The new two-year investment will fund the expansion of SIL’s Pan-African Trials (PAT™) platform a first-of-its-kind, market-based system that allows new soybean varieties to be tested, registered, and commercialized across multiple countries simultaneously.
For decades, African countries struggled to move new crop varieties from research to market due to fragmented, slow, and expensive national registration processes. As a result, farmers in countries like Malawi lacked access to new and improved soybean varieties, sometimes for a decade or more.

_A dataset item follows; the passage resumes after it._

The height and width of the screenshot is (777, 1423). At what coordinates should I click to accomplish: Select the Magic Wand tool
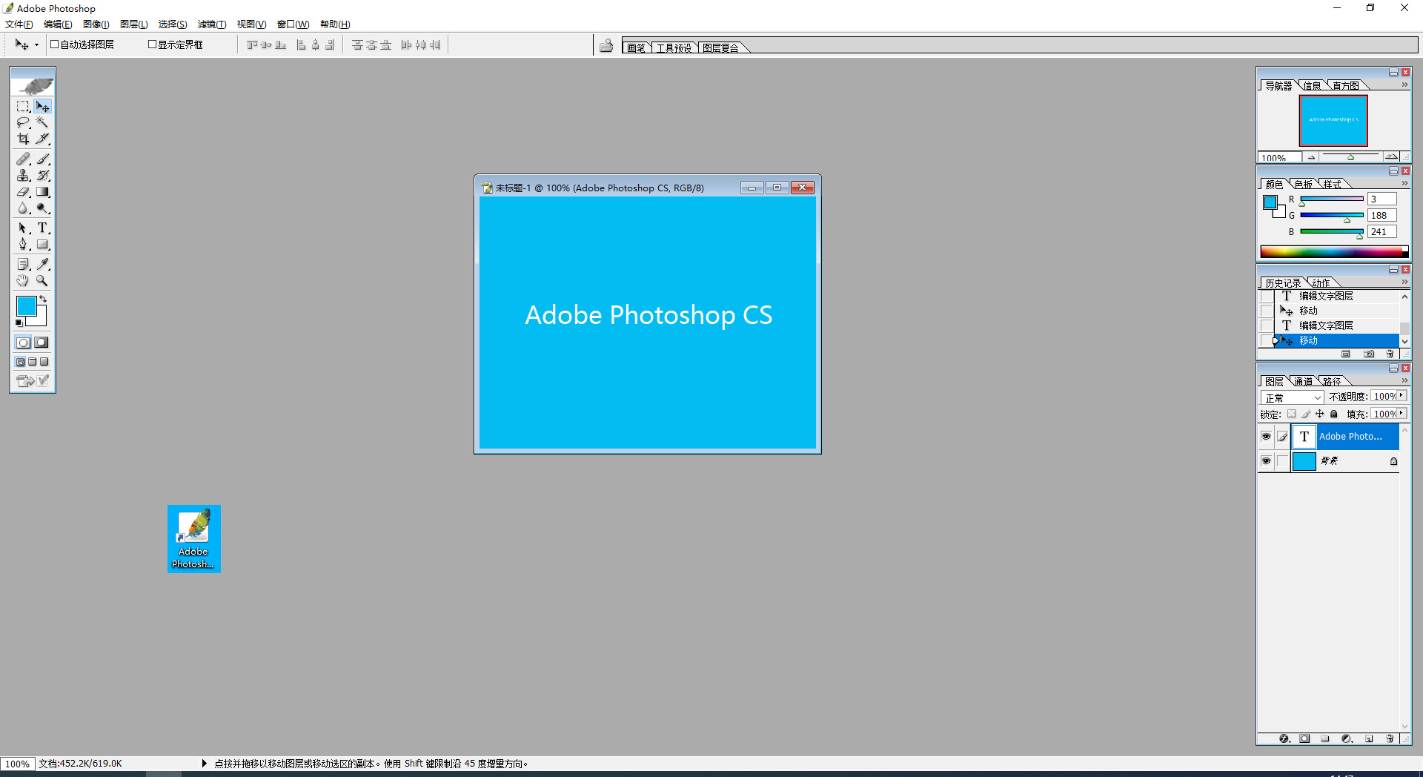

“Historically, the seed approval process in many countries takes at least two years, which can slow down the availability of new soybean varieties in the market,” Goldsmith explained. “Through PAT™, we’ve found a way to work within Africa’s regional trade structures so that once a soybean variety is registered in two countries, it becomes available in up to 28 others. That’s a massive breakthrough for farmers and seed companies.”
By 2027, SIL and its partners aim to register at least 10 new soybean varieties in the SADC and COMESA regional catalogs, including varieties with soybean rust resistance. Goldsmith is confident the plan will be successful because SIL and its partners have supported the release of eight new soybean varieties in Malawi alone since launching the PAT™ platform in 2019.
How investments in Africa benefit the world
While SIL’s work focuses on African farmers and seed systems, Goldsmith says the ripple effects reach far beyond the continent. Strengthening Africa’s soybean market helps stabilize the global supply chain, creates new trade opportunities, and opens pathways for collaboration across hemispheres.